- [SUPPLIED TEXT]
- - - -
Worksheets("Input").Cells.SpecialCells gives me access to one of a set of methods which return information about Worksheets("Input").Cells. Adding a parameter to give: Worksheets("Input").Cells.SpecialCells(xlCellTypeLastCell) says which method I want.

Lastly I add .Column to identify the property I require.

Understanding this dot notation is vital if you are to understand VBA or almost any modern programming language. In X.Y, Y can be part of X, a method that applies to X or a property of X.

Worksheets("Input").Cells(R, C) allows me to access the single cell at row R and column C. R is an integer with a minimum value of 1 and a maximum value that depends on the version of Excel being used. Rows.Count gives the maximum row number for the version you are using. C can be an integer (say 5) or a column code (say "E"). Column "A" is column 1.

Debug.Print Expression outputs Expression to the Immediate Window and follows it with a newline. Debug.Print Expression; outputs Expression to the Immediate Window but does not follow it with a newline.

ColCrnt Mod 5 returns the remainder of ColCrnt divided by 5. By testing for this remainder being 0, I can add a newline every 5 lines.

I have used the for-loop to output every value in row 1.

Although macro Test2 only contains 14 statements, it uses a lot of VBA concepts. Work through it slowly. Use F8 to step through the macro statement by statement and study what each statement does. If you can understand this macro, you know almost everything you need to know to solve your problem.

Now we need to think about matching rows. I will not use an efficient algorithm for matching rows because that would require more complicated VBA. You can enhance the code later once you have built up your knowledge. The approach I will use involves:

  • Comparing row 2 against rows 3, 4, 5, 6, ..., recording matches and recording rows that have been matched against an earlier row.
  • Comparing row 3 against row 6 but not against 4 and 5 because they have already been matched against row 2.

To record matches I need some way of recording that rows 2, 4 and 5 are the same while I go on to discover that the rows 3, 6 and 8 are the same. Having matched row 4 against row 2, I do not want to check row 4 against 5.

I will meet the second requirement with a boolean array:

Dim Matched() As Boolean

ReDim Matched(2 To RowMax)

For RowMast = 2 to RowMax
  Matched(RowMast) = False
Next

In Dim Matched() As Boolean, () says I want a dynamic array. A dynamic array is one in which I can change the upper and lower bounds at run time. VBA is one of the few languages that allow dynamic arrays and is one of even fewer languages that allow you to set the lower bound.

ReDim Matched(2 To RowMax) specifies the lower bound as 2 (= the first data row) and the upper bound as RowMax (= the last data row). You will often see statements such as ReDim Matched(N) which says I want N entries and leaves the compiler to determine the lower bound according the Option Base statement if used. I always specify the lower bound because I do not want someone interfering with my arrays by adding or changing an Option Base statement.
- - - -
Source data:
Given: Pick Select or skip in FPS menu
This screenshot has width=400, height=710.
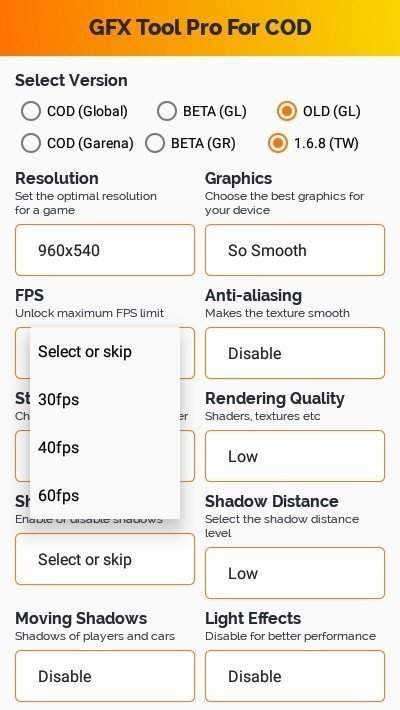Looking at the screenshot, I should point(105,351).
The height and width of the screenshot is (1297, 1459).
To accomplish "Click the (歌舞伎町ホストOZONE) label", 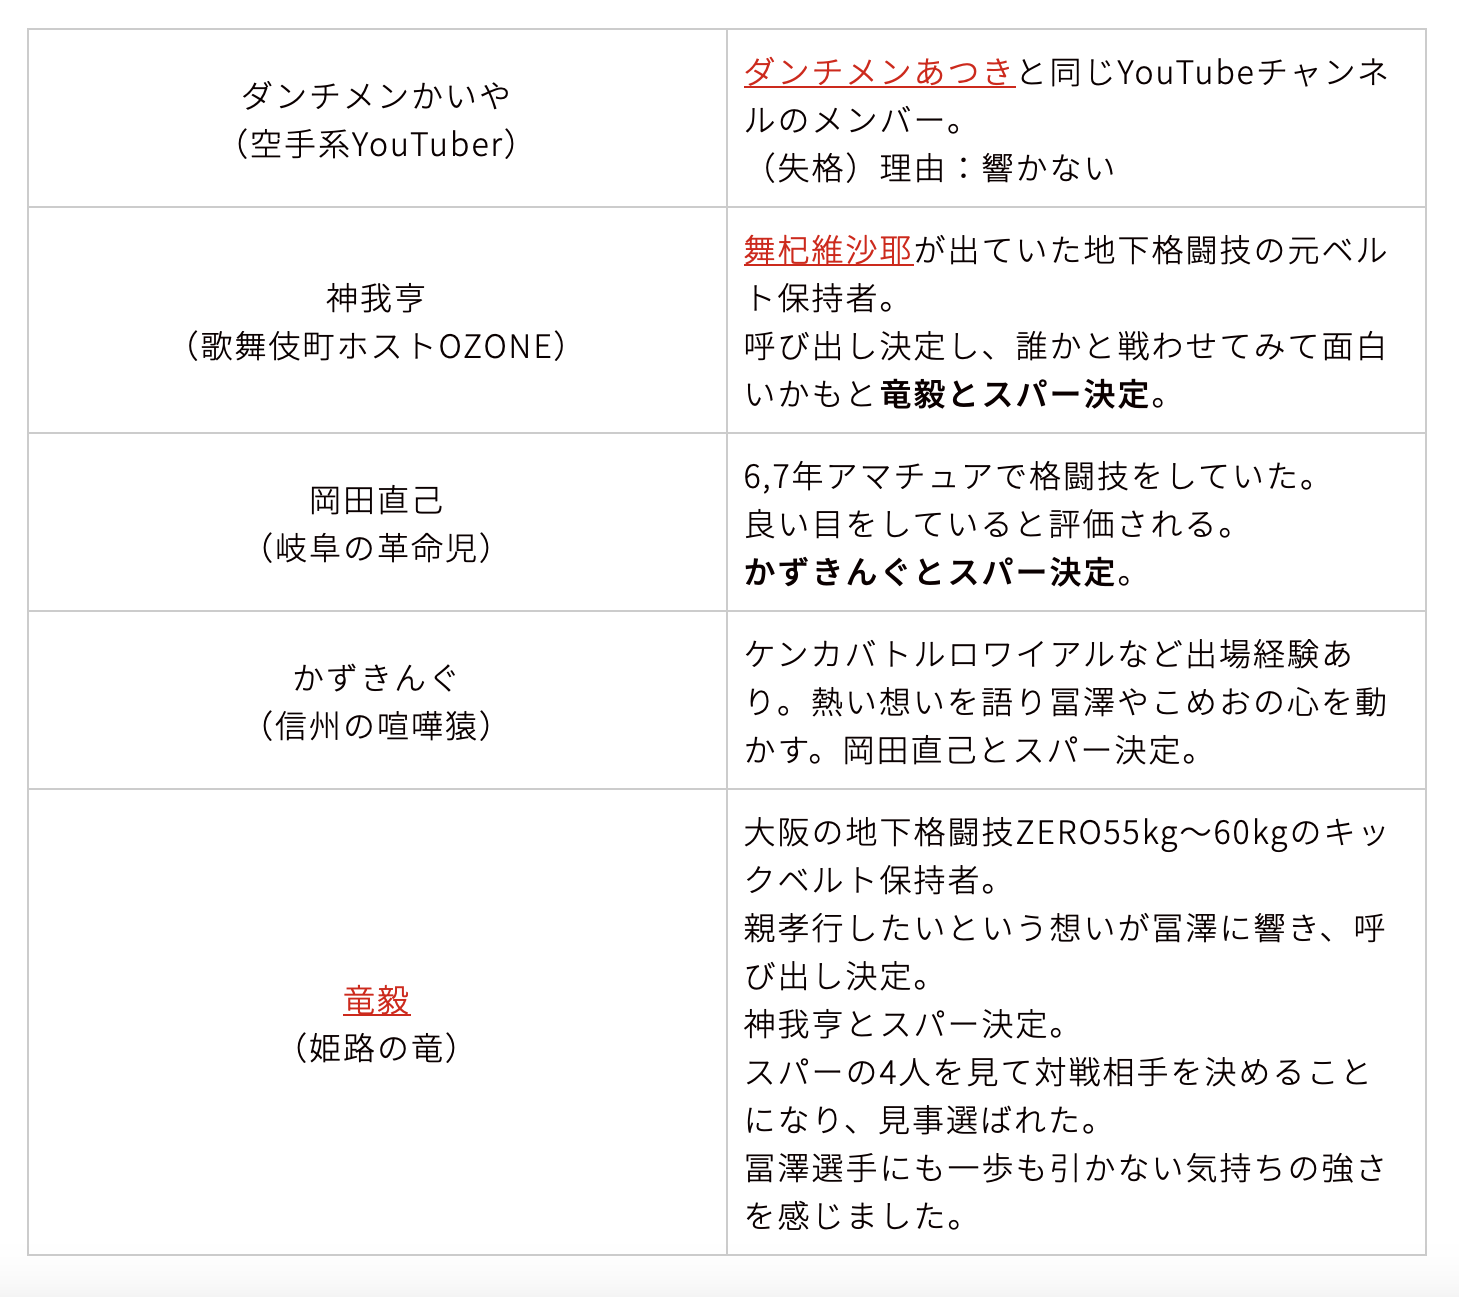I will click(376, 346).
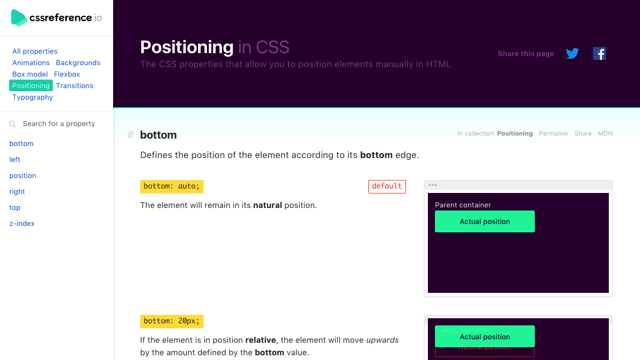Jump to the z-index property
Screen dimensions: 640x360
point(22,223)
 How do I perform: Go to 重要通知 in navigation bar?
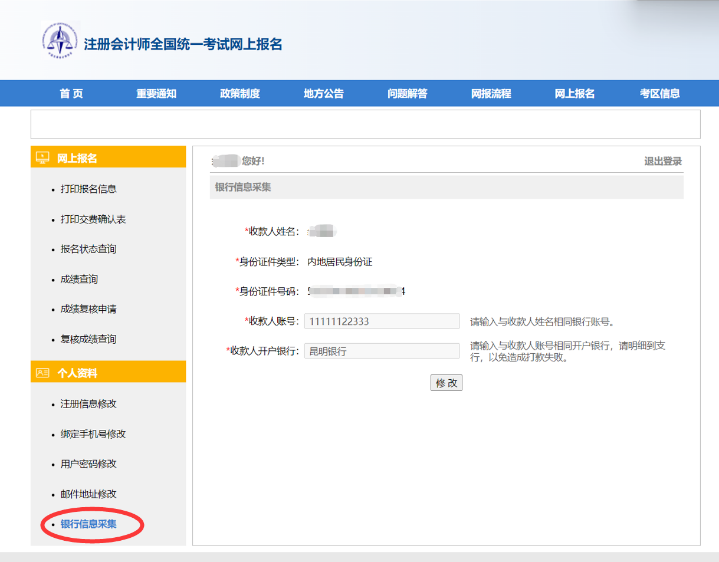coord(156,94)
- - - -
- [EXERCISE SET]
(A) Reproduce the VBA text word for word, starting at "ColCrnt Mod 5" and ending at "solve your problem.".
(B) List every line in the rows that contains the word "height".
The VBA text and the rows come from separate, unrelated sources.

- [WORKED SOLUTIONS]
(A)
ColCrnt Mod 5 returns the remainder of ColCrnt divided by 5. By testing for this remainder being 0, I can add a newline every 5 lines.

I have used the for-loop to output every value in row 1.

Although macro Test2 only contains 14 statements, it uses a lot of VBA concepts. Work through it slowly. Use F8 to step through the macro statement by statement and study what each statement does. If you can understand this macro, you know almost everything you need to know to solve your problem.

(B)
This screenshot has width=400, height=710.
The height and width of the screenshot is (1297, 1459).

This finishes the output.